Bola de Neve Church (Note: Literally Snowball Church) is a neopentecostal church founded in São Paulo, Brazil in 1999 by pastor, writer and former surfer Rinaldo Luiz de Seixas Pereira (April 15, 1972 – November 17, 2024), colloquially known as "Apóstolo (Note: Or, in English, Apostle) Rina" or "AP", who also served as the church's president from its inception until his controversial suspension in June 2024 due to accusations of domestic violence.

Unlike most churches, its initial goal was to appeal to a young, informal audience, focusing on (but not limited to) enthusiasts of the surf culture. The church also seeks to maintain its image associated with the practice of extreme sports such as surfing, skateboarding, running and cycling, among others, and many of its temples have decorations inspired by such sports. As of 2024, Bola de Neve has over 560 temples and cells both in Brazil and in other 34 countries around the world, and has attracted celebrities such as surfer Gabriel Medina, actors Fernanda Vasconcellos, Guilherme Berenguer and Monique Evans, politicians Alexandre Frota and Cabo Daciolo, gymnast Diego Hypólito, former Charlie Brown Jr. drummer Renato Pelado, and television presenter Yudi Tamashiro.

==History==
Bola de Neve's founder, Rinaldo Luiz de Seixas Pereira, better known as Apóstolo Rina, was born in São Paulo on April 15, 1972, to Lídia Colomietz and Rinaldo "Bolinha" Pereira. The oldest son of two sisters, he hailed from an Evangelical family and studied at the Colégio Batista Brasileiro in the bairro of Perdizes.

In 1993, after being diagnosed with a life-threatening case of hepatitis, he claimed to have had a "supernatural experience" with God, subsequently dedicating himself to the teachings of Jesus and becoming a helper at a Reborn in Christ Church site. By the next year, he began promoting small reunions at his house, what later influenced him to open his own church he would name "Bola de Neve", or "Snowball" – according to him, the name came to him in a dream and symbolizes a metaphor alluding to a snowball growing bigger and bigger until becoming an avalanche.

Bola de Neve as a stand-alone church wouldn't be officially formed until 1999, with its first meetings happening at a surfshop in Brás. Without any table or pulpit available to support the Bible, however, Rina was forced to use a surfboard, what would become Bola de Neve's trademark. By January 2000 they had acquired their own building at Rua Marco Aurélio in Lapa; in 2004 they moved to a larger site at Rua Turiassu, in Perdizes, and in 2010 their most recent headquarters was inaugurated at Rua Clélia, once again in Lapa.

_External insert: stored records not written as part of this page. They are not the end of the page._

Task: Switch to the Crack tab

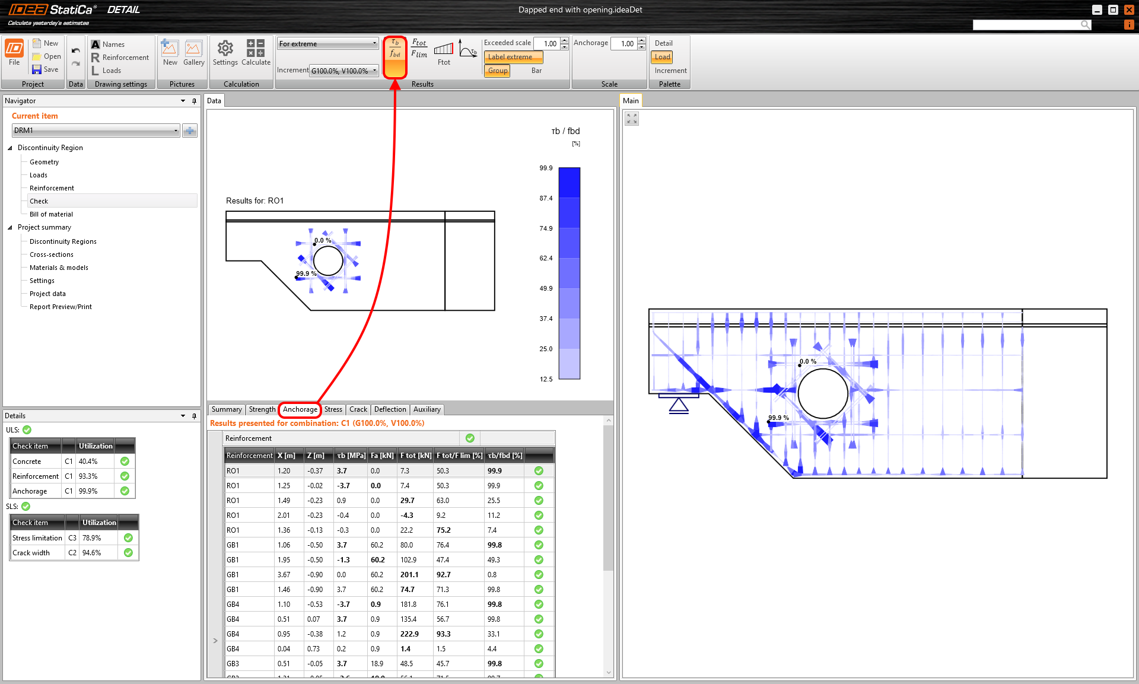Action: coord(358,409)
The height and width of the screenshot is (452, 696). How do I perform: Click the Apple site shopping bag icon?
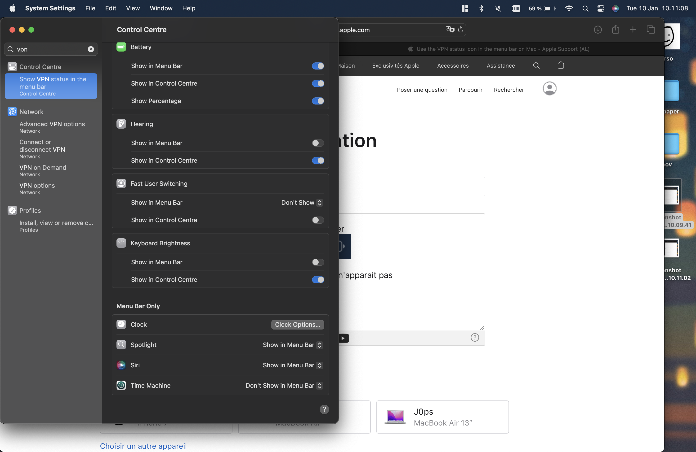(x=560, y=65)
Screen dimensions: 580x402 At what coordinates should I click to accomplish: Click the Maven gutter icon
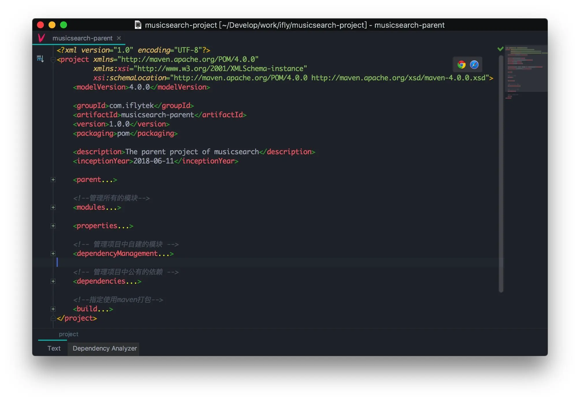coord(40,59)
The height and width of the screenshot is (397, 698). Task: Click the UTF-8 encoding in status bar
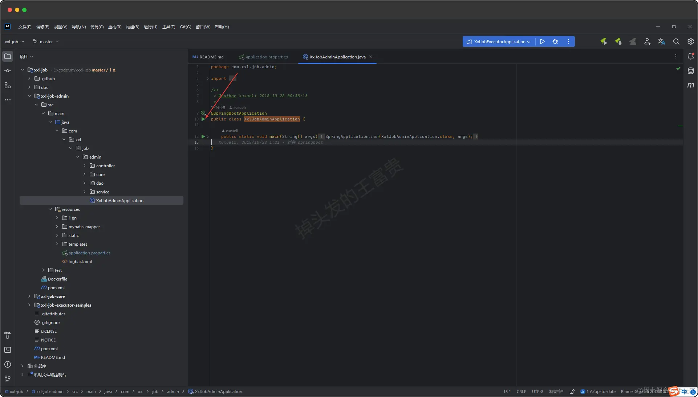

From June 2024 Rina had been away from his duties as Bola de Neve's leader due to allegations of domestic violence by his stepson, Nathan Gouvêa, and his wife, gospel singer and the church's vice president Denise Seixas, who later obtained a restraining order against him. A court order also forced Rina to deliver any firearms in his possession to the police. On November 17, 2024, while returning from an event in São João da Boa Vista, Rina, aged 52, died in a traffic collision near Campinas after losing control of his motorcycle. Shortly after his death, Fábio Santos took Rina's place as the church's interim president, leading Denise to sue Santos over the church's leadership due to supposed irregularities in the succession process. She eventually took over Bola de Neve's leadership on December 18, 2024.